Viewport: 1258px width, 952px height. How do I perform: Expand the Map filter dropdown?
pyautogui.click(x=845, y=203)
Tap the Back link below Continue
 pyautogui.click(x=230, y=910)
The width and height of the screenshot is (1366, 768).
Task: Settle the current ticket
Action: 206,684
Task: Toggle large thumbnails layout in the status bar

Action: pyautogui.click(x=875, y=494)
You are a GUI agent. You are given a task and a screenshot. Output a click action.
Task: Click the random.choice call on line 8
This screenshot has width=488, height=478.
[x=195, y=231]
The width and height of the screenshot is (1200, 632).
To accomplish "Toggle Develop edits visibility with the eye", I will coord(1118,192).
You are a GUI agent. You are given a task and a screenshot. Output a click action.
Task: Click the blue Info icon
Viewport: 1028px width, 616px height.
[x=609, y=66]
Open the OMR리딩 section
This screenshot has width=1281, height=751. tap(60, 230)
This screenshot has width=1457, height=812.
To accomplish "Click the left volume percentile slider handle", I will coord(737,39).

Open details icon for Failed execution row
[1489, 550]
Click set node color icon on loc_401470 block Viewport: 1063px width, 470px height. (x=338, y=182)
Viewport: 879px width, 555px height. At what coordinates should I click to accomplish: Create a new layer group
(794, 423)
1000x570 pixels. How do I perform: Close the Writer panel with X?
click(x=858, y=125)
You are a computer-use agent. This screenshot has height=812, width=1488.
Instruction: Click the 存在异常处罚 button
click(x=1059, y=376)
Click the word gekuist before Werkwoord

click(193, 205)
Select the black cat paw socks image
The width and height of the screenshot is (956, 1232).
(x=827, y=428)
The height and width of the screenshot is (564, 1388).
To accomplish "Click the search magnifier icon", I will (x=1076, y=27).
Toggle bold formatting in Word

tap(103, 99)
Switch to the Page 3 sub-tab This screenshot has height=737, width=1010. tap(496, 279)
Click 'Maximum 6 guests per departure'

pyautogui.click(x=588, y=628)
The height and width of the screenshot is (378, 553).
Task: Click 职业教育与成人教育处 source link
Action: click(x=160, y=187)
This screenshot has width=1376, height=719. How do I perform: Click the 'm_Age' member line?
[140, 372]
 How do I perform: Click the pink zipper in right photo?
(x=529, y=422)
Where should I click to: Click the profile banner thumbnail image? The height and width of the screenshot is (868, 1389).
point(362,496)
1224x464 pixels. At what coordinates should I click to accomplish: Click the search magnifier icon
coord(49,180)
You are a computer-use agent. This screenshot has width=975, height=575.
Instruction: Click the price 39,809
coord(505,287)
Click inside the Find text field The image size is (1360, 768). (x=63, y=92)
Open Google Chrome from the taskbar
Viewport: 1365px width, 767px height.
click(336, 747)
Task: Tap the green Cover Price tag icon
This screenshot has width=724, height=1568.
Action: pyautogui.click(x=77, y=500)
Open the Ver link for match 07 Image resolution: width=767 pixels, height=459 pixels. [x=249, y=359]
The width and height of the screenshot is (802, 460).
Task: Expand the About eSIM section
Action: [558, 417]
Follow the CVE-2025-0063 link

▶ **Aim of the exercise**:
Can you rename "search magnifier icon" to "magnifying glass icon" throughout all the records above and give them again, with everything else unchanged?

▶ **Result of this exercise**:
Viewport: 1258px width, 952px height. How do I perform: Expand the Map filter dropdown?
pyautogui.click(x=845, y=203)
Tap the Back link below Continue
 pyautogui.click(x=230, y=910)
The width and height of the screenshot is (1366, 768).
Task: Settle the current ticket
Action: 206,684
Task: Toggle large thumbnails layout in the status bar

Action: pyautogui.click(x=875, y=494)
You are a GUI agent. You are given a task and a screenshot. Output a click action.
Task: Click the random.choice call on line 8
This screenshot has width=488, height=478.
[x=195, y=231]
The width and height of the screenshot is (1200, 632).
To accomplish "Toggle Develop edits visibility with the eye", I will coord(1118,192).
You are a GUI agent. You are given a task and a screenshot. Output a click action.
Task: Click the blue Info icon
Viewport: 1028px width, 616px height.
[x=609, y=66]
Open the OMR리딩 section
This screenshot has width=1281, height=751. tap(60, 230)
This screenshot has width=1457, height=812.
To accomplish "Click the left volume percentile slider handle", I will coord(737,39).

Open details icon for Failed execution row
[1489, 550]
Click set node color icon on loc_401470 block Viewport: 1063px width, 470px height. (x=338, y=182)
Viewport: 879px width, 555px height. At what coordinates should I click to accomplish: Create a new layer group
(794, 423)
1000x570 pixels. How do I perform: Close the Writer panel with X?
click(x=858, y=125)
You are a computer-use agent. This screenshot has height=812, width=1488.
Instruction: Click the 存在异常处罚 button
click(x=1059, y=376)
Click the word gekuist before Werkwoord

click(193, 205)
Select the black cat paw socks image
The width and height of the screenshot is (956, 1232).
(x=827, y=428)
The height and width of the screenshot is (564, 1388).
To accomplish "Click the magnifying glass icon", I will (x=1076, y=27).
Toggle bold formatting in Word

tap(103, 99)
Switch to the Page 3 sub-tab This screenshot has height=737, width=1010. tap(496, 279)
Click 'Maximum 6 guests per departure'

pyautogui.click(x=588, y=628)
The height and width of the screenshot is (378, 553).
Task: Click 职业教育与成人教育处 source link
Action: click(x=160, y=187)
This screenshot has width=1376, height=719. How do I perform: Click the 'm_Age' member line?
[140, 372]
 How do I perform: Click the pink zipper in right photo?
(x=529, y=422)
Where should I click to: Click the profile banner thumbnail image? The height and width of the screenshot is (868, 1389).
point(362,496)
1224x464 pixels. At what coordinates should I click to accomplish: Click the magnifying glass icon
coord(49,180)
You are a computer-use agent. This screenshot has width=975, height=575.
Instruction: Click the price 39,809
coord(505,287)
Click inside the Find text field The image size is (1360, 768). (x=63, y=92)
Open Google Chrome from the taskbar
Viewport: 1365px width, 767px height.
click(336, 747)
Task: Tap the green Cover Price tag icon
This screenshot has width=724, height=1568.
Action: pyautogui.click(x=77, y=500)
Open the Ver link for match 07 Image resolution: width=767 pixels, height=459 pixels. [x=249, y=359]
The width and height of the screenshot is (802, 460).
Task: Expand the About eSIM section
Action: [558, 417]
Follow the CVE-2025-0063 link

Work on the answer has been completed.